• [ACTIVITY]: Beneath this line is the data. Output exactly the lines from the line with "Click the 'Ritorna" to the line with "Maximize the terminal", both ends included, and nothing more.

=== Begin Enclosure ===

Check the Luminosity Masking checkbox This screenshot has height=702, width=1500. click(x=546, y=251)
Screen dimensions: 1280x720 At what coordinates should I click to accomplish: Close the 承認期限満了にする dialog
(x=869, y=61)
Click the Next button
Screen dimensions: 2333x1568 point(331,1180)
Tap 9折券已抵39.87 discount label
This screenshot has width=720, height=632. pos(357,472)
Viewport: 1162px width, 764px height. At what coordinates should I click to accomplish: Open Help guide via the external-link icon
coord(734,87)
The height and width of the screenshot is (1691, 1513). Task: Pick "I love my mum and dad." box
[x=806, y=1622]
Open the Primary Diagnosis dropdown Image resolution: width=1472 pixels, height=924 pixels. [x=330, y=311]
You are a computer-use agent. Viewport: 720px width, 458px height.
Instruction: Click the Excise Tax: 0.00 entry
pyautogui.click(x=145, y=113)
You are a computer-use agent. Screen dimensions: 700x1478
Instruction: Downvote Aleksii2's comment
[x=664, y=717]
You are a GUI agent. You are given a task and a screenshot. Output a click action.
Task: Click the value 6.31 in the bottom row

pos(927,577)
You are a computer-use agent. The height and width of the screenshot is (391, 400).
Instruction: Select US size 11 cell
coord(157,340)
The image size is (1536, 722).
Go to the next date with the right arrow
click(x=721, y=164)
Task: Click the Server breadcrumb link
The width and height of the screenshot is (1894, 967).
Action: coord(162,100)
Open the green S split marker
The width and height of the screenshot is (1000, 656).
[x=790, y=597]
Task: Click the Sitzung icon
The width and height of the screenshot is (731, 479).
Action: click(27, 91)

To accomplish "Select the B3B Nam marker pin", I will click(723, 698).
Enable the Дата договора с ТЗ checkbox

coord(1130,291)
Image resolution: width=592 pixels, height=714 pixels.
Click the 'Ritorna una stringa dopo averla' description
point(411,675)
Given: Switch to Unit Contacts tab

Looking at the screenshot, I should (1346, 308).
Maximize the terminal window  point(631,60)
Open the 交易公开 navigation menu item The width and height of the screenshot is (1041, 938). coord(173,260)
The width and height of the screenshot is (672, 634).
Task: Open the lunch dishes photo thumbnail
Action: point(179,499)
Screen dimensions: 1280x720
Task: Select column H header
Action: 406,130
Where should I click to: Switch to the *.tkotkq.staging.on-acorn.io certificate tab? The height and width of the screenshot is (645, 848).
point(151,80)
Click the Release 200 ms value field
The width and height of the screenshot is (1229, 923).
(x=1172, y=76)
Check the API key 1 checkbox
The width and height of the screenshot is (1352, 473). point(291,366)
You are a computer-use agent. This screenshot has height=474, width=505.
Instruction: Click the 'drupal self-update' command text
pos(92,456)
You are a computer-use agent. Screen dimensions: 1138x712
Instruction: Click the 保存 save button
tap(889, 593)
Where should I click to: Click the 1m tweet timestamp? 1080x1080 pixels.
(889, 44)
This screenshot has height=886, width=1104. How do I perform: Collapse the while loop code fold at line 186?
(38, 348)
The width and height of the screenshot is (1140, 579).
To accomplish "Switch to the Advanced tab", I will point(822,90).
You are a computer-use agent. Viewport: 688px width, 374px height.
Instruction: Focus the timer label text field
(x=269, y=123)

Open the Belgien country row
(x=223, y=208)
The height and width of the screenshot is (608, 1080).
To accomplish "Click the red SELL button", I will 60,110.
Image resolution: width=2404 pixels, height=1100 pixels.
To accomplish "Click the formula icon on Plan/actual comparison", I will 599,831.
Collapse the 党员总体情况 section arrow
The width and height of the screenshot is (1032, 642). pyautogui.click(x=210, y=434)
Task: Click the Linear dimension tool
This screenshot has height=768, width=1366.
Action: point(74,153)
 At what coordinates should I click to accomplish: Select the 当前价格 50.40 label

=== End Enclosure ===

• [SOLUTION FOR THIS EXERCISE]:
Click the 'Ritorna una stringa dopo averla' description
point(411,675)
Given: Switch to Unit Contacts tab

Looking at the screenshot, I should (1346, 308).
Maximize the terminal window  point(631,60)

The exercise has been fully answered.